## [Extract]
Great to read people describe actual moments in here. Less so just lists of whole games.

 

Anyway.

 

Here are some bits from MGSV:

 

Approaching an enemy encampment, scoping out the place until you've got them all tracked on screen, about to go in and start clearing the place out. But first the all important backing music selection. Stealthing to A-Ha, Take on Me.

 

Creating a string of different non-lethal takedowns. Set up a decoy, plant sleep mines nearby, send in D-dog for a taser attack then finish off a straggler with the tranq gun. All complete with comedy snoring and zzz effects.

 

Approaching a mission where you have to take out a tank and realising for the first time you can simply crawl up behind it and Fulton extract the whole thing.

 

A mission where I'm trapped in a dead end against a huge fence. Enemies closing in. There's a gate in the fence but it's locked and I can't get through. But there's a jeep parked over there. Could I bust through the gate in that? That never works in games though, does it? I'll try it anyway. Get int he jeep reverse back a bit to get a run up, power towards the gate. It smashes open A-Team style and I'm home free. Of course it worked. Everything works in MGSV.

## [Data lines]
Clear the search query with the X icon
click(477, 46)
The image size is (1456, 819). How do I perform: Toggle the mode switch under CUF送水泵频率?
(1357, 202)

## [Exercise tasks]
a) Print the part of the MGSV post that begins at the words "Approaching an enemy" and stops after "Take on Me.", keeping every word and mark as in the original.
b) Proceed with the MGSV post from where it stops, adding more text that follows on from its last sentence.

## [Written answers]
a)
Approaching an enemy encampment, scoping out the place until you've got them all tracked on screen, about to go in and start clearing the place out. But first the all important backing music selection. Stealthing to A-Ha, Take on Me.

b)
This is where I'm at. I'm not sure this gen has seen a total shift from scripted to systemic moments, but they have certainly been the moments I've enjoyed the most.  MGSV and BotW have been the standouts, but all these moments are what we made of them and getting a large group of people to agree on a singular experience is probably the trade off.  For me it's worth, especially in how those games allow you to recover from mistakes, to improvise when something unexpected happens and to feel like you've fucked with the NPCs (like cheeky fultoning of military hardware in MGSV).  I don't think I'll ever recreate the feeling I got when I first walked into Orgrimmar in 2005 because that was a moment which changed my very idea of what games could be, but the extra systemic things which became possible in this gen and will continue to expand in the next are where I get my kicks.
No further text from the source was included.